Paul Pierre Henry was born on the 21st August, 1848 at Nancy, France. He and his younger brother Prosper Henry (born 10th December 1849) grew up to become two of the greatest pioneers of Astrophotography and were also responsible for the construction of some of the finest telescopes ever made. The two brothers were inseparable and worked together throughout their lives in close collaboration.

Little is known of their early life save that they came from a modest family, and were educated at a local Catholic School. They began their careers as opticians working in their home town of Nancy. In 1864 they came to Paris, and began work at the Paris Observatory in the Department of Meteorology, Paul in 1864 and Prosper a year later.

In 1868 they were promoted to assistant astronomers by Urbain Le Verrier, then Director of the Observatory. In 1871 Delaunay who succeeded Le Verrier as Director, recognized the Henry Brothers talent for optics and transferred them to the Department of Astronomy.

In 1871 they began the task of completing the late Jean Chacornac’s charts of the Ecliptic, begun in 1852, but not completed. The work involved competing 72 charts, each 13” square covering a 50 field of view containing stars down to magnitude 13. They became alarmed at the number of stars they found in the region of the Milky Way.

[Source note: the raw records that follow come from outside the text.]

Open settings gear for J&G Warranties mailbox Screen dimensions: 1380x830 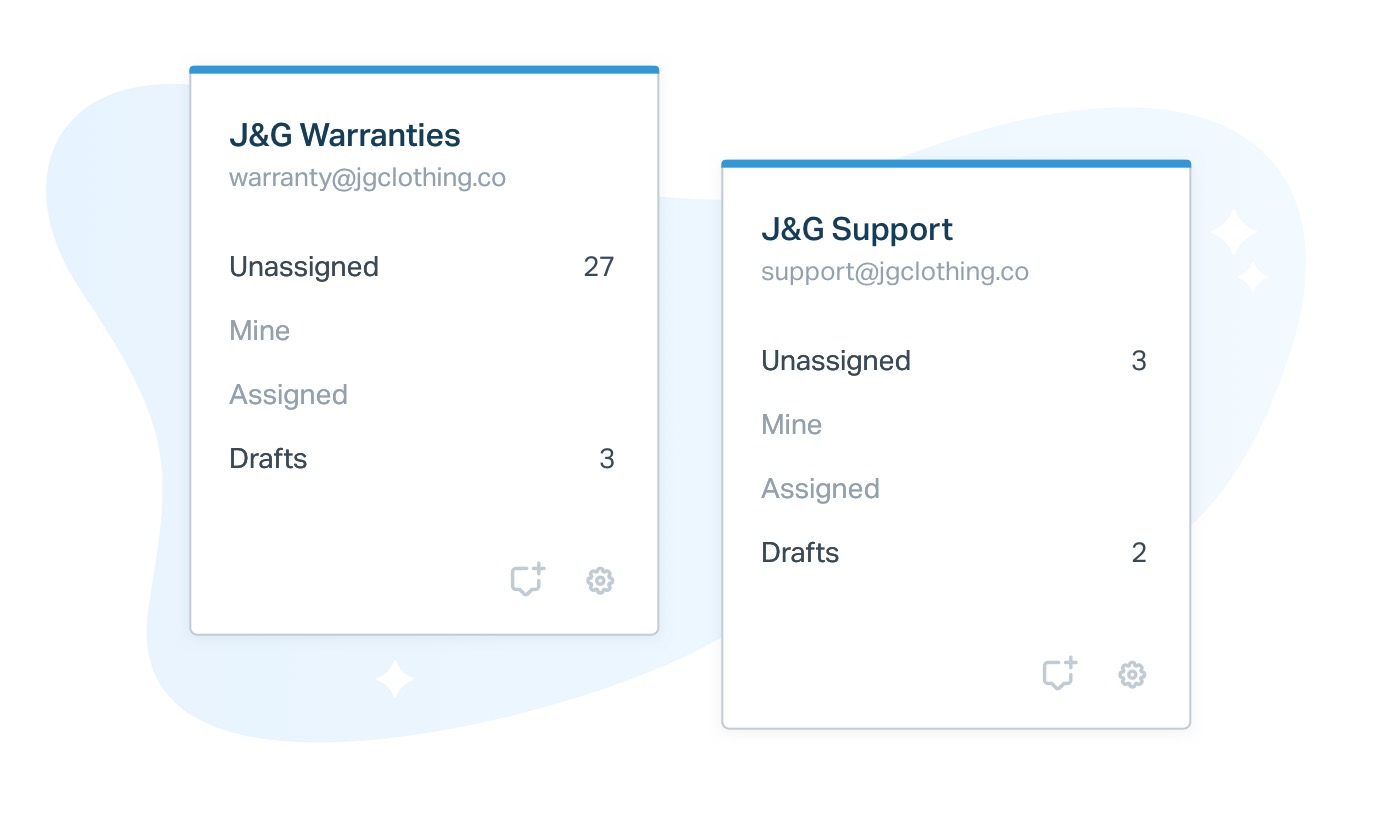(600, 580)
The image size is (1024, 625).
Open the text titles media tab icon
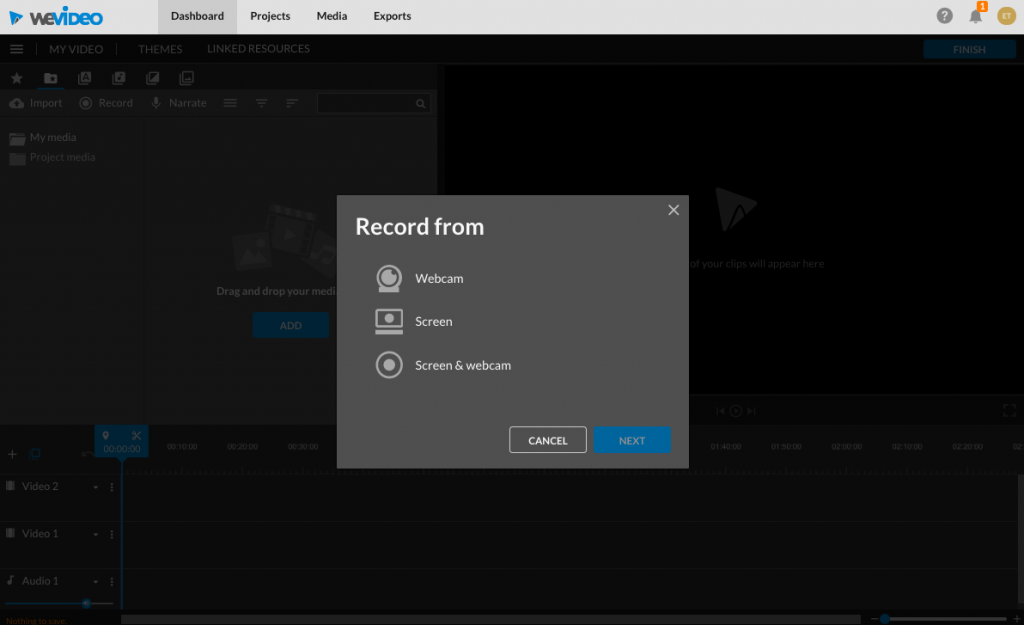pos(84,78)
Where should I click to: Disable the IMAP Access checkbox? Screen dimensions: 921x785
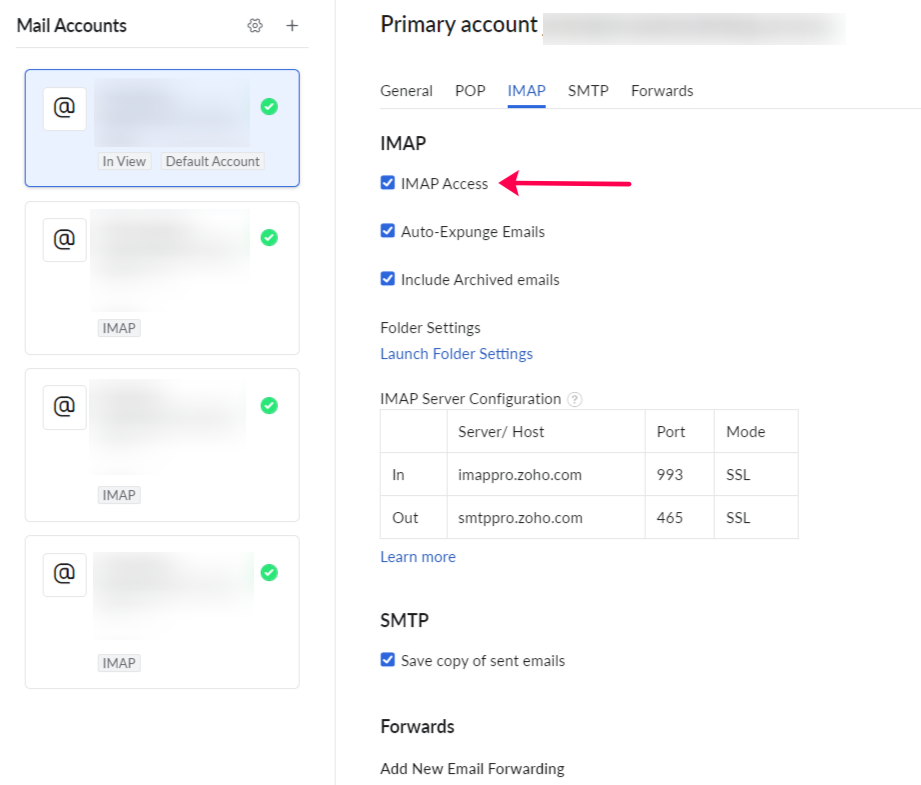(388, 183)
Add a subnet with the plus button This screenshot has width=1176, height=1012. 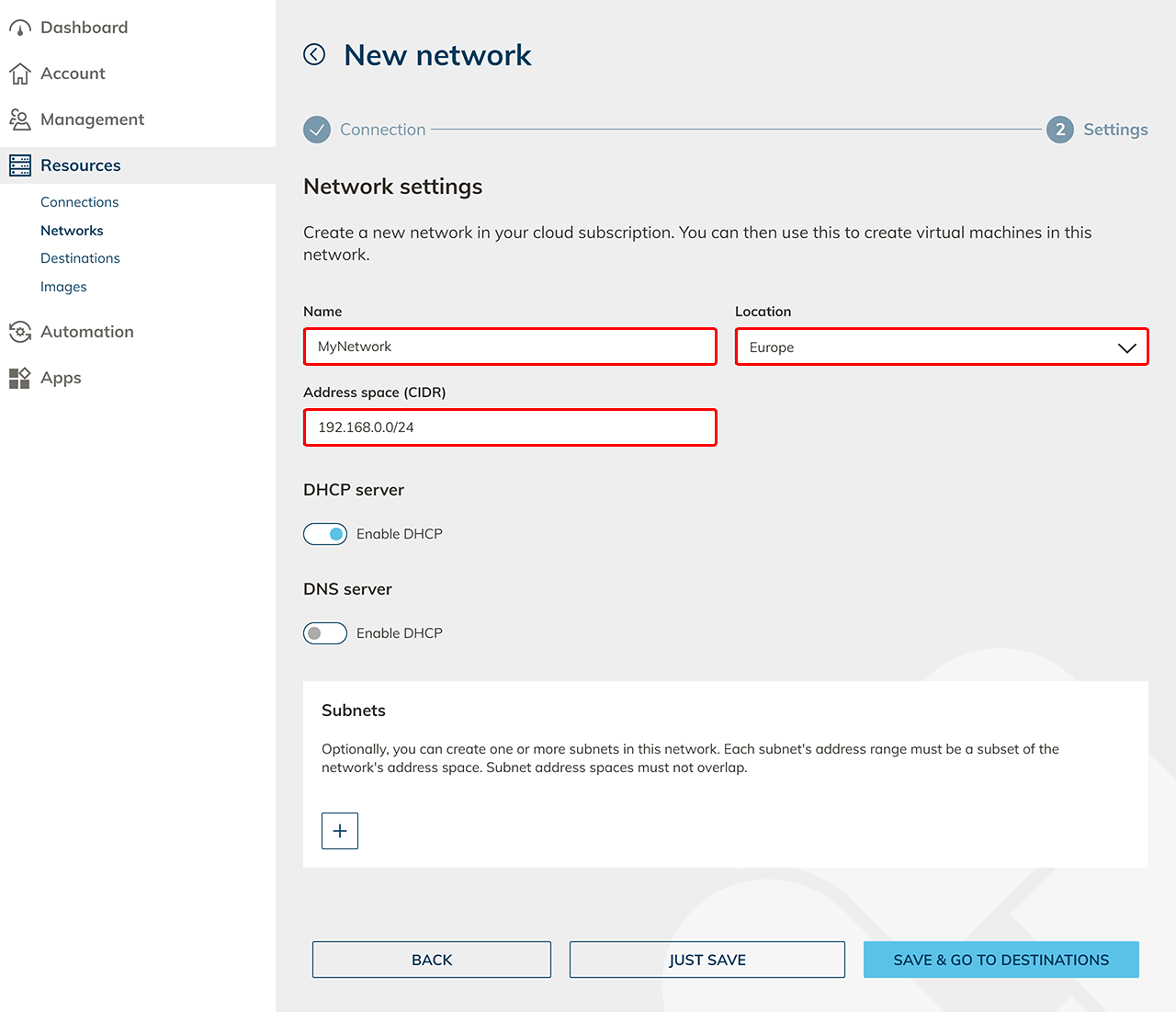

There were so many stars that to chart them visually was impossible. They then began experimenting with photography as a means to speed up the process. Their work on the ecliptic charts brought an added bonus; between them they found a total of 14 asteroids, the first Liberatrix discovered in September 1872.

In August of 1884 their results were presented to the French Academy Sciences by Admiral Amedee Mouchez then Director of the Paris Observatory. Such was the success of their work that they commissioned to construct a 13.4” (33cm) Photographic Refractor.

In the field of Astrophotography their greatest contribution came in 1885-6, when they were the first to take successful photographs of the planets, when they imaged Jupiter and Saturn.

Prior to this time others had tried including contemporary pioneers like Warren de La Rue, but failed; his images of 1857 were only ½ mm across, and were therefore barely visible!

During the course of their career the Henry Brothers continued to construct telescopes, and in collaboration with the engineer Paul Gauthier produced some of the finest ever made. In particular they were responsible for the 30” Refractor at the Nice Observatory and the great 32.7” Refractor at the Paris Observatory at Meudon.

Paul Henry died on the 4th January 1905 at Montrouge on the outskirts of Paris, after suffering a thrombosis in his brain. His beloved brother Prosper had died 18 months earlier after a climbing accident whilst on holiday at Pralognan, in Savoy on the 25th July 1903.

The Henry Brothers received many awards during their lifetime, but it is probably the naming of the lunar crater Henry Frères which would have pleased them the most. In recognition of the work of Paul Henry and his brother Prosper, the Minor Planet Centre, two asteroids were named after them ‘P.P. Henry’ and ‘P.M. Henry’.

In life they were inseparable in death they are remembered forever on the surface of the Moon with a single crater.

Several works by the Henry Brothers have been sold at auction, including 'Photographie d'une portion de Cassiopée' sold at Christie's South Kensington 'PHOTOGRAPHS' in 2001 for $24,998.